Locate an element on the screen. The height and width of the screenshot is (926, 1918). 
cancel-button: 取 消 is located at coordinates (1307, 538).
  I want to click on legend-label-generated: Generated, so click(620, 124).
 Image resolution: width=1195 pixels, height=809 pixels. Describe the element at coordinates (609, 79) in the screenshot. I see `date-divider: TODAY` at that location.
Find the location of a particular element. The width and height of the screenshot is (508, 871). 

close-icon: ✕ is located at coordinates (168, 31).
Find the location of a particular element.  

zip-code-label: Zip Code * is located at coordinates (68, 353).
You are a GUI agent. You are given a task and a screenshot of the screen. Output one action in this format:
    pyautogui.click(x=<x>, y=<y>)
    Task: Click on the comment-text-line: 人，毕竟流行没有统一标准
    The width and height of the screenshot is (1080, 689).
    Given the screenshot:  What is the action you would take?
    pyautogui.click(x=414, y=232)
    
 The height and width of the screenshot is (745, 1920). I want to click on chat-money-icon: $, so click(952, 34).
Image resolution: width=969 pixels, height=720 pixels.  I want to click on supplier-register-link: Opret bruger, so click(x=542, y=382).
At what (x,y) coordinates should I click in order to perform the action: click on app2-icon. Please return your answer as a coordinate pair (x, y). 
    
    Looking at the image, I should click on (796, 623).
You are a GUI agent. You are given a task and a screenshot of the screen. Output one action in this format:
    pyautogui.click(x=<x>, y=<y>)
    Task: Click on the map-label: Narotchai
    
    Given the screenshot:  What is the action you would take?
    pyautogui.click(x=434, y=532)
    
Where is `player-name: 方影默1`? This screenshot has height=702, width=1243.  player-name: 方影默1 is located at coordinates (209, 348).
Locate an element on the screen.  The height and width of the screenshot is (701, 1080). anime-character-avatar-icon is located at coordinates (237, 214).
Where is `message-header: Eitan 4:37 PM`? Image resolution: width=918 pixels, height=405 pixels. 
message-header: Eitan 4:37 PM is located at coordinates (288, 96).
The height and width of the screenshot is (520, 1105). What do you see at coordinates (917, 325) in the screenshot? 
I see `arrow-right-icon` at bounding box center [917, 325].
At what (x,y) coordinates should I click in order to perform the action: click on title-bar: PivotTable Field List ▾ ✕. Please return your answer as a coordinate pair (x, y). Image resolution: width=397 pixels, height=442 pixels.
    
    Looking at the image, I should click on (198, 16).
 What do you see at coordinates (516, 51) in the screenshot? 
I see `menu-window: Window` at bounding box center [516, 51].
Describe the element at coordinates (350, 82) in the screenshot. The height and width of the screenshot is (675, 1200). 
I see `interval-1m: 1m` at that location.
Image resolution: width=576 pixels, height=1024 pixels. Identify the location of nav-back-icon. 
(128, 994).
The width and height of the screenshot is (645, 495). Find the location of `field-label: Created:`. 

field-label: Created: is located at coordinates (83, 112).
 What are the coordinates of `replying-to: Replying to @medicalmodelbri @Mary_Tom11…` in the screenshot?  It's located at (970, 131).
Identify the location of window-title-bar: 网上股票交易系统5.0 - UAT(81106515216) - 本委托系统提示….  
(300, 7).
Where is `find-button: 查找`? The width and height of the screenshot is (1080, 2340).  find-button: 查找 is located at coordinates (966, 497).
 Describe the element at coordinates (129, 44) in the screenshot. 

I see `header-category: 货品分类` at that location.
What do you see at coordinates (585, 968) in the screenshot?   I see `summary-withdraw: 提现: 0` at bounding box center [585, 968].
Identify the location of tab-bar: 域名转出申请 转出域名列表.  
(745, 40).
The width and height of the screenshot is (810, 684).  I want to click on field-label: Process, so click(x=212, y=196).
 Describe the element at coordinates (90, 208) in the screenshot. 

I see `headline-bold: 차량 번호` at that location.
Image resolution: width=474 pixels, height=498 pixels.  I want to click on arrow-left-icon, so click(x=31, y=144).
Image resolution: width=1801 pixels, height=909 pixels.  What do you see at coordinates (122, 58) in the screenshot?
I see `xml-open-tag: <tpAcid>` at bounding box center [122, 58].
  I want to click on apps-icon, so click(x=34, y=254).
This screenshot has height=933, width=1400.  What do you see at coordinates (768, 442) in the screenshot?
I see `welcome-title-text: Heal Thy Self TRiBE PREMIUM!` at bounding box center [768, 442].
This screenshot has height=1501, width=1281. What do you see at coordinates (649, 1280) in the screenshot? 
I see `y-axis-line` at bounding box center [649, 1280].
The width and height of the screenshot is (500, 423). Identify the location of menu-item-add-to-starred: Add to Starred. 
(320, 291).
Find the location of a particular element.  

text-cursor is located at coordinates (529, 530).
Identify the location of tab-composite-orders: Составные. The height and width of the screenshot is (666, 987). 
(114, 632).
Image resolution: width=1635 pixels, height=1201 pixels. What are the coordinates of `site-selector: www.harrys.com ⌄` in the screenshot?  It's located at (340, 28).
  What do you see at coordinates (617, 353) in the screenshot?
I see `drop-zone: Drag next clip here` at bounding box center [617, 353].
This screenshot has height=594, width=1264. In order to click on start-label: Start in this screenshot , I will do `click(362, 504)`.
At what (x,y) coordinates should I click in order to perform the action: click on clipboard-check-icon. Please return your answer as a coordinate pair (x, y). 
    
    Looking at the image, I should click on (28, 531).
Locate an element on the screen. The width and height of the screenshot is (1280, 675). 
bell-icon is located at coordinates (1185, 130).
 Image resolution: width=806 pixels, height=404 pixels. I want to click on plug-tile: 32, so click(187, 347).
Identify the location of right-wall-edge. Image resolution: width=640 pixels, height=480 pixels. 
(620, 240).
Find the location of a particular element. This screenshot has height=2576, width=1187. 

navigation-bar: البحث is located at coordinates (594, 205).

= = = = = = =

Exercise: Lay out every line of the listing above as a numbered list, leaving out the blank lines.

Response below:
1. Locate an element on the screen. The height and width of the screenshot is (926, 1918). 
2. cancel-button: 取 消 is located at coordinates (1307, 538).
3.   I want to click on legend-label-generated: Generated, so click(620, 124).
4.  Image resolution: width=1195 pixels, height=809 pixels. Describe the element at coordinates (609, 79) in the screenshot. I see `date-divider: TODAY` at that location.
5. Find the location of a particular element. The width and height of the screenshot is (508, 871). 
6. close-icon: ✕ is located at coordinates (168, 31).
7. Find the location of a particular element.  
8. zip-code-label: Zip Code * is located at coordinates (68, 353).
9. You are a GUI agent. You are given a task and a screenshot of the screen. Output one action in this format:
10.     pyautogui.click(x=<x>, y=<y>)
11.     Task: Click on the comment-text-line: 人，毕竟流行没有统一标准
12.     The width and height of the screenshot is (1080, 689).
13.     Given the screenshot:  What is the action you would take?
14.     pyautogui.click(x=414, y=232)
15.  The height and width of the screenshot is (745, 1920). I want to click on chat-money-icon: $, so click(952, 34).
16. Image resolution: width=969 pixels, height=720 pixels.  I want to click on supplier-register-link: Opret bruger, so click(x=542, y=382).
17. At what (x,y) coordinates should I click in order to perform the action: click on app2-icon. Please return your answer as a coordinate pair (x, y). 
18.     Looking at the image, I should click on (796, 623).
19. You are a GUI agent. You are given a task and a screenshot of the screen. Output one action in this format:
20.     pyautogui.click(x=<x>, y=<y>)
21.     Task: Click on the map-label: Narotchai
22.     Given the screenshot:  What is the action you would take?
23.     pyautogui.click(x=434, y=532)
24. Where is `player-name: 方影默1`? This screenshot has height=702, width=1243.  player-name: 方影默1 is located at coordinates (209, 348).
25. Locate an element on the screen.  The height and width of the screenshot is (701, 1080). anime-character-avatar-icon is located at coordinates (237, 214).
26. Where is `message-header: Eitan 4:37 PM`? Image resolution: width=918 pixels, height=405 pixels. 
27. message-header: Eitan 4:37 PM is located at coordinates (288, 96).
28. The height and width of the screenshot is (520, 1105). What do you see at coordinates (917, 325) in the screenshot? 
29. I see `arrow-right-icon` at bounding box center [917, 325].
30. At what (x,y) coordinates should I click in order to perform the action: click on title-bar: PivotTable Field List ▾ ✕. Please return your answer as a coordinate pair (x, y). Image resolution: width=397 pixels, height=442 pixels.
31.     Looking at the image, I should click on (198, 16).
32.  What do you see at coordinates (516, 51) in the screenshot? 
33. I see `menu-window: Window` at bounding box center [516, 51].
34. Describe the element at coordinates (350, 82) in the screenshot. The height and width of the screenshot is (675, 1200). 
35. I see `interval-1m: 1m` at that location.
36. Image resolution: width=576 pixels, height=1024 pixels. Identify the location of nav-back-icon. 
37. (128, 994).
38. The width and height of the screenshot is (645, 495). Find the location of `field-label: Created:`. 
39. field-label: Created: is located at coordinates (83, 112).
40.  What are the coordinates of `replying-to: Replying to @medicalmodelbri @Mary_Tom11…` in the screenshot?  It's located at (970, 131).
41. Identify the location of window-title-bar: 网上股票交易系统5.0 - UAT(81106515216) - 本委托系统提示….  
42. (300, 7).
43. Where is `find-button: 查找`? The width and height of the screenshot is (1080, 2340).  find-button: 查找 is located at coordinates (966, 497).
44.  Describe the element at coordinates (129, 44) in the screenshot. 
45. I see `header-category: 货品分类` at that location.
46. What do you see at coordinates (585, 968) in the screenshot?   I see `summary-withdraw: 提现: 0` at bounding box center [585, 968].
47. Identify the location of tab-bar: 域名转出申请 转出域名列表.  
48. (745, 40).
49. The width and height of the screenshot is (810, 684).  I want to click on field-label: Process, so click(x=212, y=196).
50.  Describe the element at coordinates (90, 208) in the screenshot. 
51. I see `headline-bold: 차량 번호` at that location.
52. Image resolution: width=474 pixels, height=498 pixels.  I want to click on arrow-left-icon, so click(x=31, y=144).
53. Image resolution: width=1801 pixels, height=909 pixels.  What do you see at coordinates (122, 58) in the screenshot?
54. I see `xml-open-tag: <tpAcid>` at bounding box center [122, 58].
55.   I want to click on apps-icon, so click(x=34, y=254).
56. This screenshot has height=933, width=1400.  What do you see at coordinates (768, 442) in the screenshot?
57. I see `welcome-title-text: Heal Thy Self TRiBE PREMIUM!` at bounding box center [768, 442].
58. This screenshot has height=1501, width=1281. What do you see at coordinates (649, 1280) in the screenshot? 
59. I see `y-axis-line` at bounding box center [649, 1280].
60. The width and height of the screenshot is (500, 423). Identify the location of menu-item-add-to-starred: Add to Starred. 
61. (320, 291).
62. Find the location of a particular element.  
63. text-cursor is located at coordinates (529, 530).
64. Identify the location of tab-composite-orders: Составные. The height and width of the screenshot is (666, 987). 
65. (114, 632).
66. Image resolution: width=1635 pixels, height=1201 pixels. What are the coordinates of `site-selector: www.harrys.com ⌄` in the screenshot?  It's located at (340, 28).
67.   What do you see at coordinates (617, 353) in the screenshot?
68. I see `drop-zone: Drag next clip here` at bounding box center [617, 353].
69. This screenshot has height=594, width=1264. In order to click on start-label: Start in this screenshot , I will do `click(362, 504)`.
70. At what (x,y) coordinates should I click in order to perform the action: click on clipboard-check-icon. Please return your answer as a coordinate pair (x, y). 
71.     Looking at the image, I should click on (28, 531).
72. Locate an element on the screen. The width and height of the screenshot is (1280, 675). 
73. bell-icon is located at coordinates (1185, 130).
74.  Image resolution: width=806 pixels, height=404 pixels. I want to click on plug-tile: 32, so click(187, 347).
75. Identify the location of right-wall-edge. Image resolution: width=640 pixels, height=480 pixels. 
76. (620, 240).
77. Find the location of a particular element. This screenshot has height=2576, width=1187. 
78. navigation-bar: البحث is located at coordinates (594, 205).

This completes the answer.